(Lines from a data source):

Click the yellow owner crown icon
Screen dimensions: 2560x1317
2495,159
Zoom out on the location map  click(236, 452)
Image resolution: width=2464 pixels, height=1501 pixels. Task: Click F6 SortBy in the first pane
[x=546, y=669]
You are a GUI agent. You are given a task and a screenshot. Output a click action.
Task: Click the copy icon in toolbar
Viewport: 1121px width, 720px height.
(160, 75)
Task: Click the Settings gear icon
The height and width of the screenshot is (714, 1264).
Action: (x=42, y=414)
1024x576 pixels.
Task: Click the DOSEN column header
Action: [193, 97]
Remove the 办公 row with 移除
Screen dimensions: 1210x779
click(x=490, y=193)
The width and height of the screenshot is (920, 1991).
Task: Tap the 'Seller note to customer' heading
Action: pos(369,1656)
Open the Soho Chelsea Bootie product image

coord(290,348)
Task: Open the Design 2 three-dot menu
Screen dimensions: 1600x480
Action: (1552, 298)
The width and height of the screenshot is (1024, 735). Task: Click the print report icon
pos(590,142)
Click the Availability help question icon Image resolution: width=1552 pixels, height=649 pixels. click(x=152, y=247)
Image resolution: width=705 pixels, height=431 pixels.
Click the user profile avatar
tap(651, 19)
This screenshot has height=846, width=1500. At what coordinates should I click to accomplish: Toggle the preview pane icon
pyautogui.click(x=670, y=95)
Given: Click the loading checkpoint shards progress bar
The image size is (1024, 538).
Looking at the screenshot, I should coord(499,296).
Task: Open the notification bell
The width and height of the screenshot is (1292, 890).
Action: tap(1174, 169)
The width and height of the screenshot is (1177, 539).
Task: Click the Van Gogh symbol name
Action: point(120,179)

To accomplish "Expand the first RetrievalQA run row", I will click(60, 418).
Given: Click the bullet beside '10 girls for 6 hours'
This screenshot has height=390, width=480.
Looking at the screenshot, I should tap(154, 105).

(WHAT IS BEING ASKED): Copy out all of the lines above, word for word, without changing anything.

(REPLY TO THE EXERCISE):
Click the yellow owner crown icon
Screen dimensions: 2560x1317
2495,159
Zoom out on the location map  click(236, 452)
Image resolution: width=2464 pixels, height=1501 pixels. Task: Click F6 SortBy in the first pane
[x=546, y=669]
You are a GUI agent. You are given a task and a screenshot. Output a click action.
Task: Click the copy icon in toolbar
Viewport: 1121px width, 720px height.
(160, 75)
Task: Click the Settings gear icon
The height and width of the screenshot is (714, 1264).
Action: (x=42, y=414)
1024x576 pixels.
Task: Click the DOSEN column header
Action: [193, 97]
Remove the 办公 row with 移除
Screen dimensions: 1210x779
click(x=490, y=193)
The width and height of the screenshot is (920, 1991).
Task: Tap the 'Seller note to customer' heading
Action: pos(369,1656)
Open the Soho Chelsea Bootie product image

coord(290,348)
Task: Open the Design 2 three-dot menu
Screen dimensions: 1600x480
Action: (1552, 298)
The width and height of the screenshot is (1024, 735). Task: Click the print report icon
pos(590,142)
Click the Availability help question icon Image resolution: width=1552 pixels, height=649 pixels. click(x=152, y=247)
Image resolution: width=705 pixels, height=431 pixels.
Click the user profile avatar
tap(651, 19)
This screenshot has height=846, width=1500. At what coordinates should I click to accomplish: Toggle the preview pane icon
pyautogui.click(x=670, y=95)
Given: Click the loading checkpoint shards progress bar
The image size is (1024, 538).
Looking at the screenshot, I should coord(499,296).
Task: Open the notification bell
The width and height of the screenshot is (1292, 890).
Action: tap(1174, 169)
The width and height of the screenshot is (1177, 539).
Task: Click the Van Gogh symbol name
Action: point(120,179)

To accomplish "Expand the first RetrievalQA run row", I will click(60, 418).
Given: Click the bullet beside '10 girls for 6 hours'
This screenshot has height=390, width=480.
Looking at the screenshot, I should tap(154, 105).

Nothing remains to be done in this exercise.